# Direction
Copy out the following records word for word.
** begin Extracted records **
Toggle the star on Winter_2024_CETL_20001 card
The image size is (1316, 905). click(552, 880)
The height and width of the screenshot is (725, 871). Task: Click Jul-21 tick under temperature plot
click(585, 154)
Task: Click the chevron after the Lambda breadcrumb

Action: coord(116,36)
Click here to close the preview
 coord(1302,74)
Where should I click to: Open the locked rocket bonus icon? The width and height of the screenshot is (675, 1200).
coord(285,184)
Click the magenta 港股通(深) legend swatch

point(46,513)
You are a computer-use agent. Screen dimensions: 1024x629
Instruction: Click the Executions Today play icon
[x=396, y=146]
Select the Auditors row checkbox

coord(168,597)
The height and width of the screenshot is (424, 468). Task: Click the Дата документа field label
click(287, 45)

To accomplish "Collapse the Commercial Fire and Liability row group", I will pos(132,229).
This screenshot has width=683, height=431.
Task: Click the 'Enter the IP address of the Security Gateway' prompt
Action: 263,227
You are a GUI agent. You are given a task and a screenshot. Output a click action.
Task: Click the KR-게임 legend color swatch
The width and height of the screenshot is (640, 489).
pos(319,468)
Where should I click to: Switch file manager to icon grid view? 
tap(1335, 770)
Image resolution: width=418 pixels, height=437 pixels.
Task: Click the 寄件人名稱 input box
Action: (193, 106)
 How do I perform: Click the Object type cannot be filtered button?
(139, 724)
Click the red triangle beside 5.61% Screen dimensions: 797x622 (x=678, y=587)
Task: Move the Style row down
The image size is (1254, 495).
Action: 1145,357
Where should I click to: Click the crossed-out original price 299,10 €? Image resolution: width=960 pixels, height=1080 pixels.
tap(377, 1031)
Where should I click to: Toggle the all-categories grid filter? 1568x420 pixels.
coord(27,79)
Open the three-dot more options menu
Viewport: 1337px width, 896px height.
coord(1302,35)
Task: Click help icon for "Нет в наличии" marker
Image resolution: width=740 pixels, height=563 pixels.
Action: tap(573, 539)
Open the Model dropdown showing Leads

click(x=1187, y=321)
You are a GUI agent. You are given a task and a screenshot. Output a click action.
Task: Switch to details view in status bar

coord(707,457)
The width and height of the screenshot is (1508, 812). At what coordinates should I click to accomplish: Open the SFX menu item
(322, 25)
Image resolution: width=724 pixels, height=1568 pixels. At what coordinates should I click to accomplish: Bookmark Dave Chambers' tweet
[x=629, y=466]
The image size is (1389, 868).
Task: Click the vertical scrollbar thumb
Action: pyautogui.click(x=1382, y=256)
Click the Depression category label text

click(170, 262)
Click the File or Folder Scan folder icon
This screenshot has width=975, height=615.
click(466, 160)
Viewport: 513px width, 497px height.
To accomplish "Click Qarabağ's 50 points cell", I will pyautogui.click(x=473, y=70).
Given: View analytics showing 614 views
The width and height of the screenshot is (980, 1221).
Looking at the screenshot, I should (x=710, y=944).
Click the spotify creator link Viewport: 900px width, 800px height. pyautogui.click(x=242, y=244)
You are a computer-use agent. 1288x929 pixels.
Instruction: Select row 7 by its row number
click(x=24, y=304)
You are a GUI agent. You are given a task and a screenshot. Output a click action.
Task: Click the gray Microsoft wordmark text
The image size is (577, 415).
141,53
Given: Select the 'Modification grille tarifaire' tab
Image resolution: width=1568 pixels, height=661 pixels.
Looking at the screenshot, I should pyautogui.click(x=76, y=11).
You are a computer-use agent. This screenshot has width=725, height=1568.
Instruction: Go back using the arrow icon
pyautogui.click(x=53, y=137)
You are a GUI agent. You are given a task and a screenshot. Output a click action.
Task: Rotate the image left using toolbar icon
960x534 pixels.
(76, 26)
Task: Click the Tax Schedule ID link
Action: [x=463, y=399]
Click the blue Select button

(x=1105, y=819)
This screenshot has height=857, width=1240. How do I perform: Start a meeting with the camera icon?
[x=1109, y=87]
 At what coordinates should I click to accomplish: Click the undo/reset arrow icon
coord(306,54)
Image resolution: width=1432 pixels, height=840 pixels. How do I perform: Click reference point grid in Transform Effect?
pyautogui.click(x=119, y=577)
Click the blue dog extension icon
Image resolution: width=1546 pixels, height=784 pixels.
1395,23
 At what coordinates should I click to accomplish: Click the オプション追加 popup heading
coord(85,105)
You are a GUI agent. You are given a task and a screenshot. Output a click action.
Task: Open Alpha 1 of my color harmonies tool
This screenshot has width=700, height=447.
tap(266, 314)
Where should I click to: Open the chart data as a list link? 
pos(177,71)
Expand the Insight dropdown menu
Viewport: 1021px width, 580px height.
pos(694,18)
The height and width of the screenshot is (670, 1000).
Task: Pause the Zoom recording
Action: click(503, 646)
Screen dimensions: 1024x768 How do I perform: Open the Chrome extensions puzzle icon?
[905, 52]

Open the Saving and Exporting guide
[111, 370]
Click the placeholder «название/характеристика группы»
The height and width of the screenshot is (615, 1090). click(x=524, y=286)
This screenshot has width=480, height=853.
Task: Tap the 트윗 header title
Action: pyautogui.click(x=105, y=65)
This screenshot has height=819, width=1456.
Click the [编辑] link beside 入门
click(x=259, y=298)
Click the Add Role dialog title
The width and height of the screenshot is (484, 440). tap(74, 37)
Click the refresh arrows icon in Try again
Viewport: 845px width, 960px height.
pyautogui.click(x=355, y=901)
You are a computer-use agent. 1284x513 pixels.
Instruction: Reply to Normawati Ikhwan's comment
** end Extracted records **
# Result for this exercise
Toggle the star on Winter_2024_CETL_20001 card
The image size is (1316, 905). click(552, 880)
The height and width of the screenshot is (725, 871). Task: Click Jul-21 tick under temperature plot
click(585, 154)
Task: Click the chevron after the Lambda breadcrumb

Action: coord(116,36)
Click here to close the preview
 coord(1302,74)
Where should I click to: Open the locked rocket bonus icon? The width and height of the screenshot is (675, 1200).
coord(285,184)
Click the magenta 港股通(深) legend swatch

point(46,513)
You are a computer-use agent. Screen dimensions: 1024x629
Instruction: Click the Executions Today play icon
[x=396, y=146]
Select the Auditors row checkbox

coord(168,597)
The height and width of the screenshot is (424, 468). Task: Click the Дата документа field label
click(287, 45)

To accomplish "Collapse the Commercial Fire and Liability row group", I will pos(132,229).
This screenshot has width=683, height=431.
Task: Click the 'Enter the IP address of the Security Gateway' prompt
Action: 263,227
You are a GUI agent. You are given a task and a screenshot. Output a click action.
Task: Click the KR-게임 legend color swatch
The width and height of the screenshot is (640, 489).
pos(319,468)
Where should I click to: Switch file manager to icon grid view? 
tap(1335, 770)
Image resolution: width=418 pixels, height=437 pixels.
Task: Click the 寄件人名稱 input box
Action: (193, 106)
 How do I perform: Click the Object type cannot be filtered button?
(139, 724)
Click the red triangle beside 5.61% Screen dimensions: 797x622 (x=678, y=587)
Task: Move the Style row down
The image size is (1254, 495).
Action: 1145,357
Where should I click to: Click the crossed-out original price 299,10 €? Image resolution: width=960 pixels, height=1080 pixels.
tap(377, 1031)
Where should I click to: Toggle the all-categories grid filter? 1568x420 pixels.
coord(27,79)
Open the three-dot more options menu
Viewport: 1337px width, 896px height.
coord(1302,35)
Task: Click help icon for "Нет в наличии" marker
Image resolution: width=740 pixels, height=563 pixels.
Action: tap(573, 539)
Open the Model dropdown showing Leads

click(x=1187, y=321)
You are a GUI agent. You are given a task and a screenshot. Output a click action.
Task: Switch to details view in status bar

coord(707,457)
The width and height of the screenshot is (1508, 812). At what coordinates should I click to accomplish: Open the SFX menu item
(322, 25)
Image resolution: width=724 pixels, height=1568 pixels. At what coordinates should I click to accomplish: Bookmark Dave Chambers' tweet
[x=629, y=466]
The image size is (1389, 868).
Task: Click the vertical scrollbar thumb
Action: pyautogui.click(x=1382, y=256)
Click the Depression category label text

click(170, 262)
Click the File or Folder Scan folder icon
This screenshot has width=975, height=615.
click(466, 160)
Viewport: 513px width, 497px height.
To accomplish "Click Qarabağ's 50 points cell", I will pyautogui.click(x=473, y=70).
Given: View analytics showing 614 views
The width and height of the screenshot is (980, 1221).
Looking at the screenshot, I should (x=710, y=944).
Click the spotify creator link Viewport: 900px width, 800px height. pyautogui.click(x=242, y=244)
You are a computer-use agent. 1288x929 pixels.
Instruction: Select row 7 by its row number
click(x=24, y=304)
You are a GUI agent. You are given a task and a screenshot. Output a click action.
Task: Click the gray Microsoft wordmark text
The image size is (577, 415).
141,53
Given: Select the 'Modification grille tarifaire' tab
Image resolution: width=1568 pixels, height=661 pixels.
Looking at the screenshot, I should pyautogui.click(x=76, y=11).
You are a computer-use agent. This screenshot has width=725, height=1568.
Instruction: Go back using the arrow icon
pyautogui.click(x=53, y=137)
You are a GUI agent. You are given a task and a screenshot. Output a click action.
Task: Rotate the image left using toolbar icon
960x534 pixels.
(76, 26)
Task: Click the Tax Schedule ID link
Action: [x=463, y=399]
Click the blue Select button

(x=1105, y=819)
This screenshot has height=857, width=1240. How do I perform: Start a meeting with the camera icon?
[x=1109, y=87]
 At what coordinates should I click to accomplish: Click the undo/reset arrow icon
coord(306,54)
Image resolution: width=1432 pixels, height=840 pixels. How do I perform: Click reference point grid in Transform Effect?
pyautogui.click(x=119, y=577)
Click the blue dog extension icon
Image resolution: width=1546 pixels, height=784 pixels.
1395,23
 At what coordinates should I click to accomplish: Click the オプション追加 popup heading
coord(85,105)
You are a GUI agent. You are given a task and a screenshot. Output a click action.
Task: Open Alpha 1 of my color harmonies tool
This screenshot has width=700, height=447.
tap(266, 314)
Where should I click to: Open the chart data as a list link? 
pos(177,71)
Expand the Insight dropdown menu
Viewport: 1021px width, 580px height.
pos(694,18)
The height and width of the screenshot is (670, 1000).
Task: Pause the Zoom recording
Action: click(503, 646)
Screen dimensions: 1024x768 How do I perform: Open the Chrome extensions puzzle icon?
[905, 52]

Open the Saving and Exporting guide
[111, 370]
Click the placeholder «название/характеристика группы»
The height and width of the screenshot is (615, 1090). click(x=524, y=286)
This screenshot has width=480, height=853.
Task: Tap the 트윗 header title
Action: pyautogui.click(x=105, y=65)
This screenshot has height=819, width=1456.
Click the [编辑] link beside 入门
click(x=259, y=298)
Click the Add Role dialog title
The width and height of the screenshot is (484, 440). tap(74, 37)
Click the refresh arrows icon in Try again
Viewport: 845px width, 960px height.
pyautogui.click(x=355, y=901)
You are a computer-use agent. 1284x513 pixels.
Instruction: Reply to Normawati Ikhwan's comment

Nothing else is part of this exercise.